The point-slope form of a line is a convenient way to write the equation of a line when you have a point on the line and the slope. This form is expressed as:\[y - y_1 = m(x - x_1)\]Here, \((x_1, y_1)\) represents a known point on the line, and \(m\) is the slope of the line.
The point-slope form is particularly useful because it directly incorporates the slope and a point, making it straightforward to use when developing the equation of a line.
**Example** Let's consider the points (-1, 3) and (4, -5). Once you calculate the slope, you can insert one of these points into the point-slope form equation to find the line's equation. Using point (-1, 3), the point-slope equation becomes:\[y - 3 = \frac{-8}{5}(x - (-1))\]This clearly shows how the known point and the slope are seamlessly included in the formula.

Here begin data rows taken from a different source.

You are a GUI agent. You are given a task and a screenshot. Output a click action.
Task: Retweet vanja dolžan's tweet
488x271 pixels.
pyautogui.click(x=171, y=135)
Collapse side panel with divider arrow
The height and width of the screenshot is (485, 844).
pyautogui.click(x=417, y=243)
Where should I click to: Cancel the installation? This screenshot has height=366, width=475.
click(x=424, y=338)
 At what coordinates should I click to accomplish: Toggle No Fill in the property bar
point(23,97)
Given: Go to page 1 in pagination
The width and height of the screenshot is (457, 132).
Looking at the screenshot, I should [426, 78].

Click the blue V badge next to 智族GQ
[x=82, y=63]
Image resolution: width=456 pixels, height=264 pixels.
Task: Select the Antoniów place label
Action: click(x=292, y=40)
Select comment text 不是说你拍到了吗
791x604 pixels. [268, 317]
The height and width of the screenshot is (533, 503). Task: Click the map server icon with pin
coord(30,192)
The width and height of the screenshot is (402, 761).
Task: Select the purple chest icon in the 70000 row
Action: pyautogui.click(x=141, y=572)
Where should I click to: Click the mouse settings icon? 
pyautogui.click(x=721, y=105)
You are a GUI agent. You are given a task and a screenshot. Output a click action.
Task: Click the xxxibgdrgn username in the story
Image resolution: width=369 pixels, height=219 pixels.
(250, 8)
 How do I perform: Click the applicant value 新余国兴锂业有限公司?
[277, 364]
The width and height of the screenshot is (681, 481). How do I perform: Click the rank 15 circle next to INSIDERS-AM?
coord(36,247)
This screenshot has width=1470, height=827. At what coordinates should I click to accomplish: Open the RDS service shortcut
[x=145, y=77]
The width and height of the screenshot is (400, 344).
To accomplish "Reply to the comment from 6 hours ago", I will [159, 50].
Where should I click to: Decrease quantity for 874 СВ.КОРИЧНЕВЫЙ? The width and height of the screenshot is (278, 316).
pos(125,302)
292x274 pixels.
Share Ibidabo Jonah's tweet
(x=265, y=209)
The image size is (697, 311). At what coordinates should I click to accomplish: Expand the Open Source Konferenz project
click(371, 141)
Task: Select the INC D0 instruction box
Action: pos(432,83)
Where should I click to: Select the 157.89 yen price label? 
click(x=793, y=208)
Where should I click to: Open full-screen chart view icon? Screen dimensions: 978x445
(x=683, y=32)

The slope-intercept form of a line is another popular way to express linear equations and is written as:\[y = mx + b\]In this equation, \(m\) is the slope and \(b\) is the y-intercept, which is the point where the line crosses the y-axis.
This form is widely used due to its simplicity and the ease with which you can interpret or graph a line directly from the equation.
After using the point-slope form, you can easily convert to the slope-intercept form. Continuing with the example of (-1, 3) and segment parallel to our calculated slope of \(\frac{-8}{5}\), we transition to the slope-intercept form as follows:\[y = \frac{-8}{5}x + \frac{7}{5}\]Here, the slope remains \(\frac{-8}{5}\) and \(\frac{7}{5}\) is the calculated y-intercept.

Calculating the slope of a line is a fundamental skill in algebra, crucial for forming the equation of a line. The slope measures how steep a line is and is calculated by:\[m = \frac{y_2 - y_1}{x_2 - x_1}\]**Steps to Calculate Slope**

• Identify two points on the line, say \((x_1, y_1)\) and \((x_2, y_2)\).
• Subtract the y-coordinate of the first point from the y-coordinate of the second point: \((y_2 - y_1)\).
• Subtract the x-coordinate of the first point from the x-coordinate of the second point: \((x_2 - x_1)\).
• Divide the difference in the y-coordinates by the difference in the x-coordinates. This gives you the slope \(m\).

For example, with points (-1, 3) and (4, -5), the slope \(m\) is:\[m = \frac{-5 - 3}{4 - (-1)} = \frac{-8}{5}\]This negative slope indicates the line decreases as it moves from left to right, slanting downward.